4. Bhavana can be described as samatha and vipassana, but more precisely, bhavana happens when kusala citta is accompanied with panna (as well as other kusala cetasikas). So there can be what you and me conventionally call meditation and concentration, but, defining them by cetasikas, they can be either kusala or akusala cittas (where aksuala obviously doesn't lead to liberation).
5. Whenever there is kusala citta with panna, there's automatically kusala concentration and calm (samadhi) and the stronger the panna, the stronger the insight as well as samadhi.
6. So, meditative development (bhavana) happens with development of panna,
7. Panna cannot be forced to arise (being conditioned, and thus beyond control by a self), so when someone tries to force it to arise (or force sati or concentration to be this way or that), it is evident that at that moment there is no panna that would understand these dhammas as being beyond control by a self, and thus, such forcing is necessarily a product of akusala cittas.

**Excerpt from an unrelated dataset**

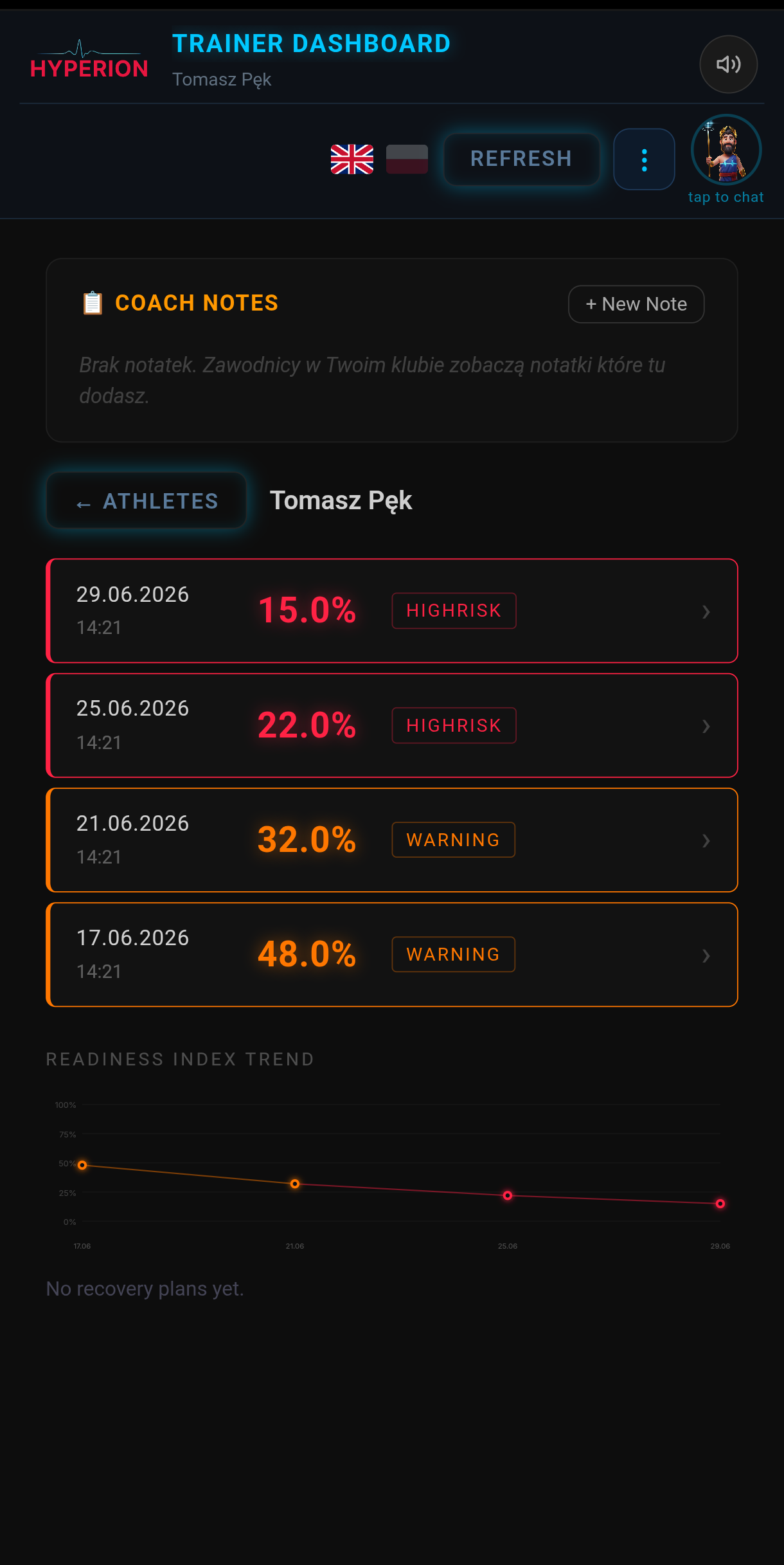This screenshot has width=784, height=1565.
Task: Click the HIGHRISK badge on 15.0% row
Action: (x=454, y=611)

8. It is important to divorce the above from conventional activities and apply it to a single moment. I.e. whatever we are conventionally doing right now - meditating, reading suttas, discussing dhamma, cleaning the room, etc, each of these activities will have quadrillions of cittas, and some will be kusala, some aksuala, depending on panna.
9. going beyond single citta frame reference when considering abhidhamma is not advised because it requires operating with concepts (e.g. I'm (not) meditating - both "I" and "meditating" are concepts), and concepts are not paramattha dhammas.
10. single citta frame reference (and thus the speed you mention) is very useful for establishing the right view - understanding the three marks of dhamma(s) in the present moment.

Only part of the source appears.